■ What you will do:
**A)** According to the blog post on philosophy classes, what will its author get back to preparing for?
**B)** In the blog post on philosophy classes, repeat the passage word for word, beginning at the words "This list of" and stopping after the words "post, as usual.".

■ Supplied passage:
:::
This list of benefits might convince someone to take a philosophy class (one hopes!), but it has another purpose.  A new school year is about to begin.  I know that a philosophy professor or two reads this blog.  We are particularly vulnerable, as a group, to "what's the point?" type thoughts.  Well, there you are.  What we do in philosophy classes helps people becomes better citizens of the "community of reason."  I believe this is really true, and I find it motivating.

And now I'll get back to preparing for the fall semester--no, it's not too soon.

6 comments:

Notung said...

Excellent post, as usual.

I especially like 2) - something that lots of non-philosophers have a hard time understanding, which is why we often get angry accusations that we're 'nitpicking' or that we're 'legitimising' societal evils, etc.

Faust said...

Yes 2) is difficult, but I'm happy to be guilty of occasionally making things more complicated than necessary given that most of the time people take far to much for granted!

Great post, great link.

Deepak Shetty said...

But on the whole, people who study/teach/write philosophy seem to be (on average) more reasonable and reflective.
But probably not more humble hmm?(that's a joke)

Ill also stipulate that some philosophy is really challenging and really interesting(for me philosophy of morals and ethics).

But I think (some) philosophers don't really understand the objections that are being made to philosophers/philosophy.
For e.g. some would tout as a big deal that science can't prove science - or the empirical method can never prove "truth". I suppose this is an example of "problematizing" things. An interesting theoretical problem -
But practically speaking, who cares? The same philosopher when he flies in an airplane bets his life on the very same science.

And besides as much as I like the philosophy of morals - there is no real way to evaluate competing ideas using philosophy.

Torquil Macneil said...

"But practically speaking, who cares? The same philosopher when he flies in an airplane bets his life on the very same science."

But the arguments on atheist and free though sites are rarely about the best approach to aerodynamics, but the broader, philosophical claims made by scientists and others and sometimes based on a peculiar over-confidence in the explanatory powers of of science (large though they are), so we should care.

Deepak Shetty said...

but the broader, philosophical claims made by scientists
Some scientists(and or atheists) abuse philosophy(incorrectly) -

And some philosophers (and or believers) abuse science - not just the creationists - but the sophisticated ones who see God "guiding" evolution or the ones who think God twiddles his thumbs while waiting for a parallel universe to sprout humans or the ones who state quantum indeterminacy therefore God and so on.
Complain about both or neither, or be laughed at for your double standards.

Jack said...

I took philosophy courses, and the two most valuable things I got out of them. 1) The realization that so much of what I thought and believed actually came FROM philosophers. These great thinkers really did build the entire web of comprehension, still under construction, on which we live. It did not spring de novo into our minds. It makes us.

2) There is no greater pleasure than becoming aware of parts of this web you did not know before. It is like receiving your inheritance.
:::
■ Recorded data:
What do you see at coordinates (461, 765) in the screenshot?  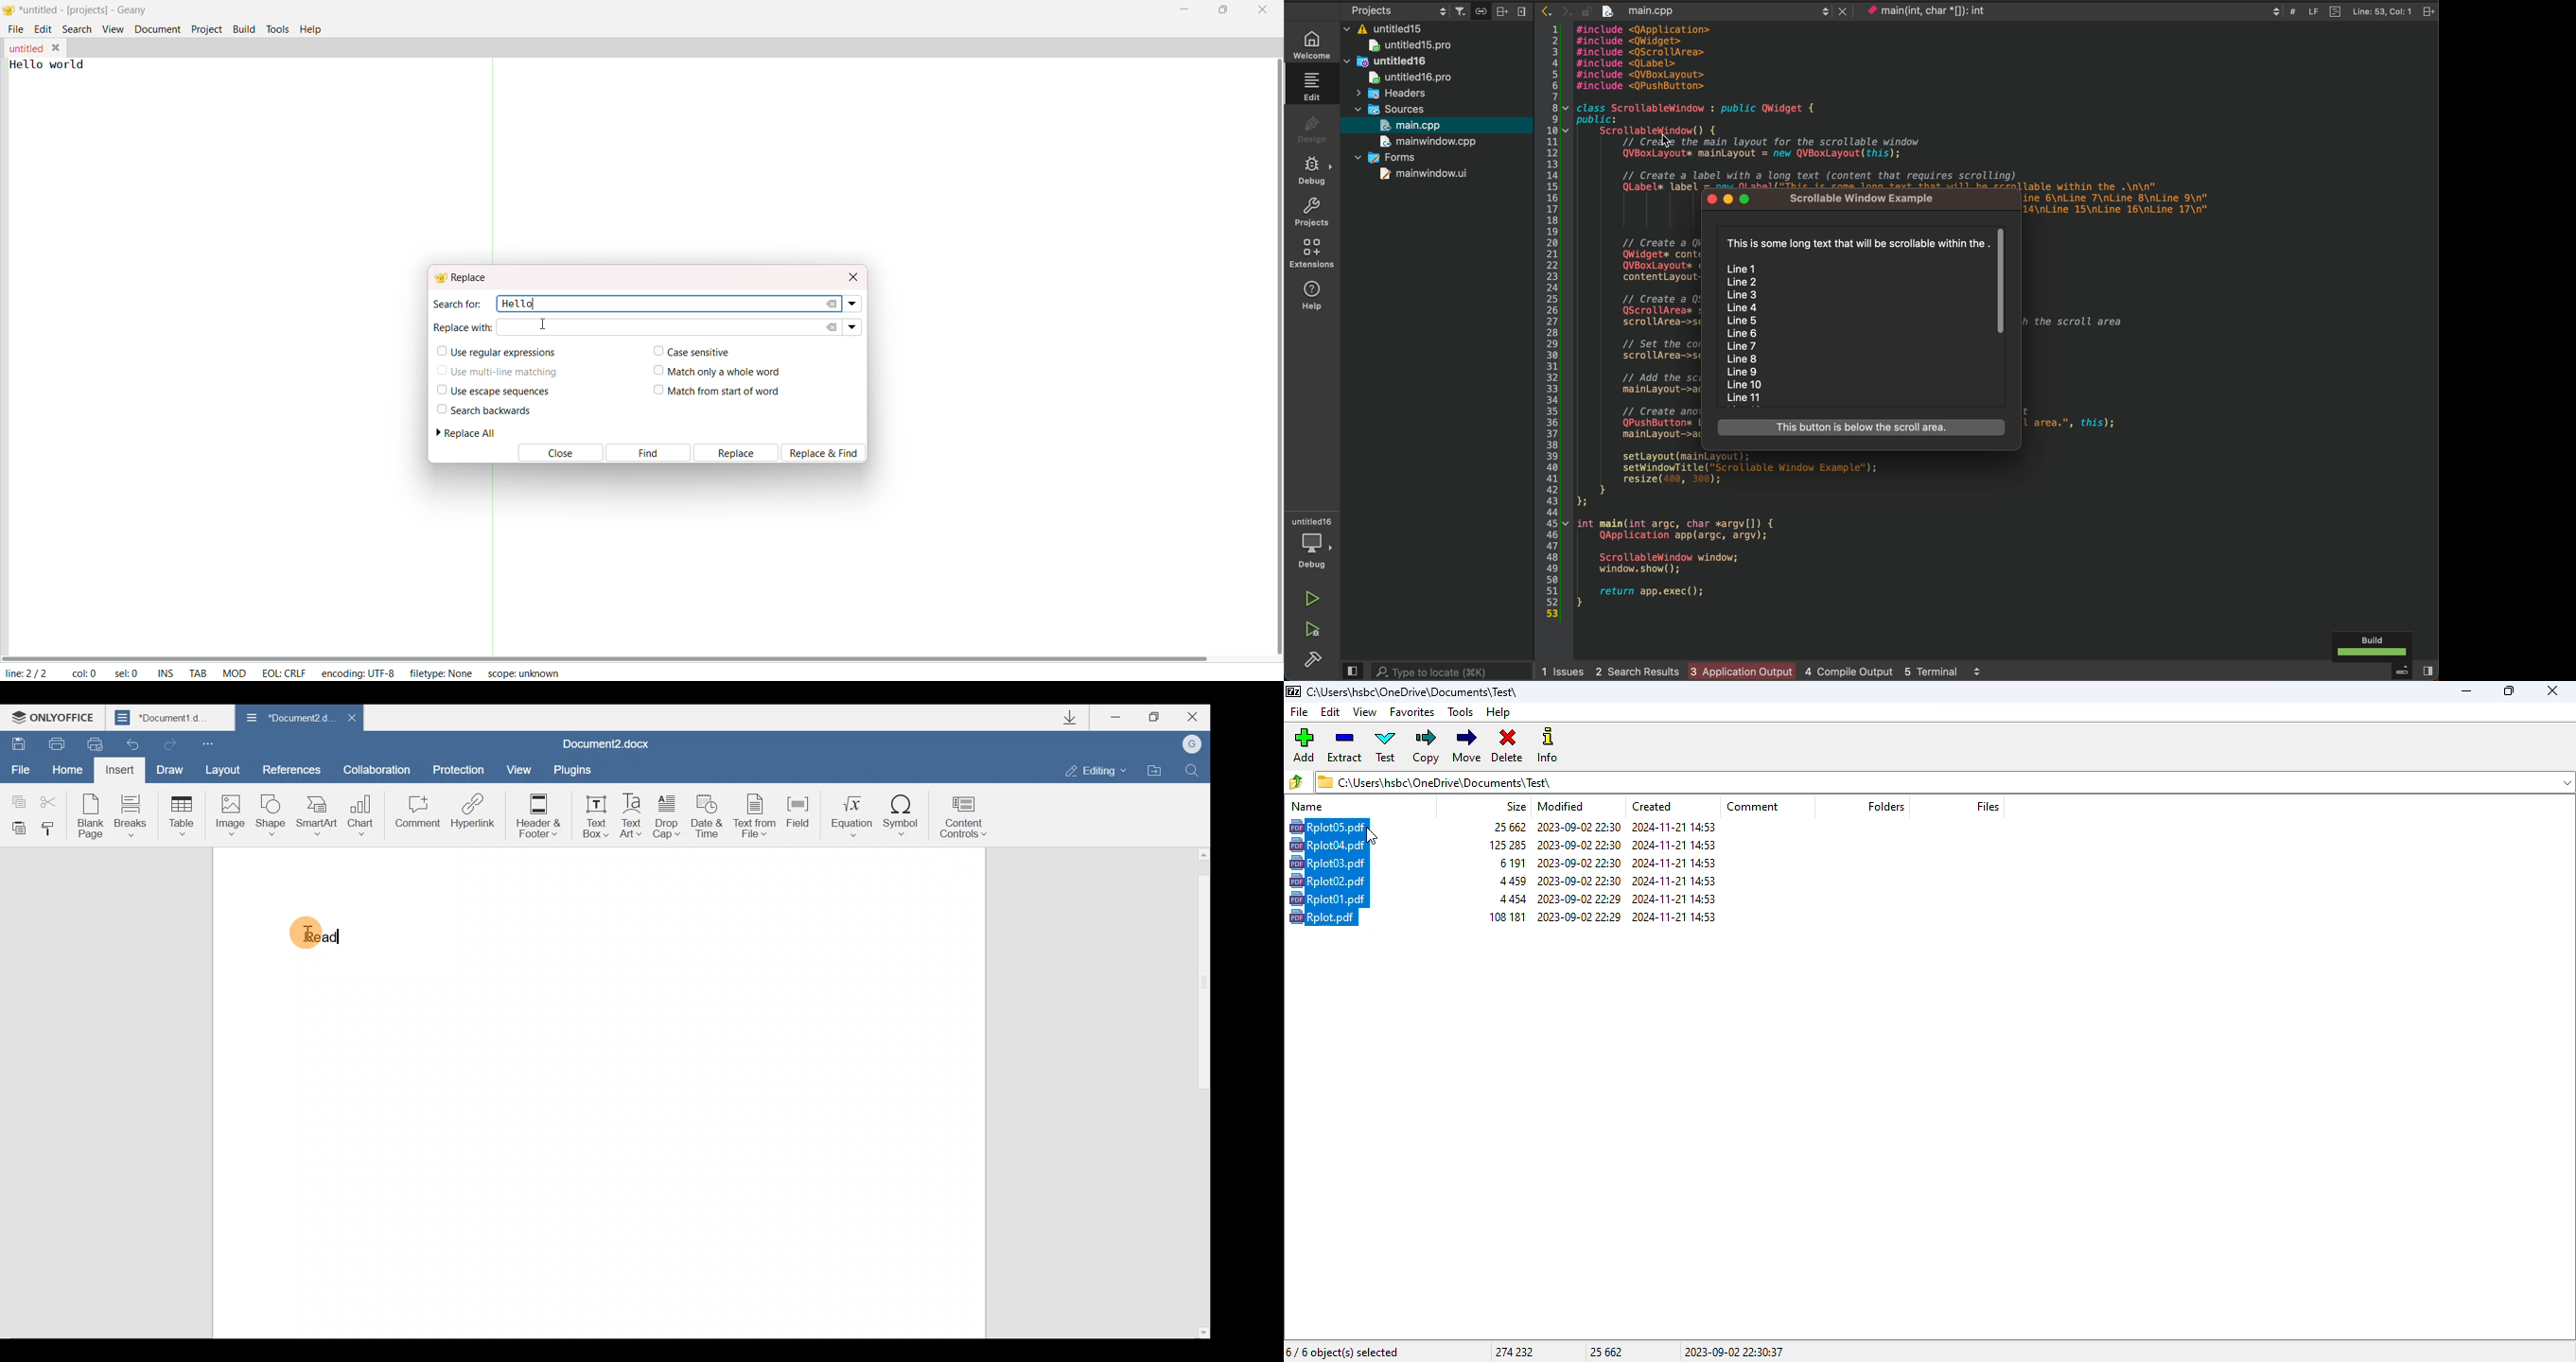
:::
■ Task results:
**A)** The fall semester.

**B)**
This list of benefits might convince someone to take a philosophy class (one hopes!), but it has another purpose.  A new school year is about to begin.  I know that a philosophy professor or two reads this blog.  We are particularly vulnerable, as a group, to "what's the point?" type thoughts.  Well, there you are.  What we do in philosophy classes helps people becomes better citizens of the "community of reason."  I believe this is really true, and I find it motivating.

And now I'll get back to preparing for the fall semester--no, it's not too soon.

6 comments:

Notung said...

Excellent post, as usual.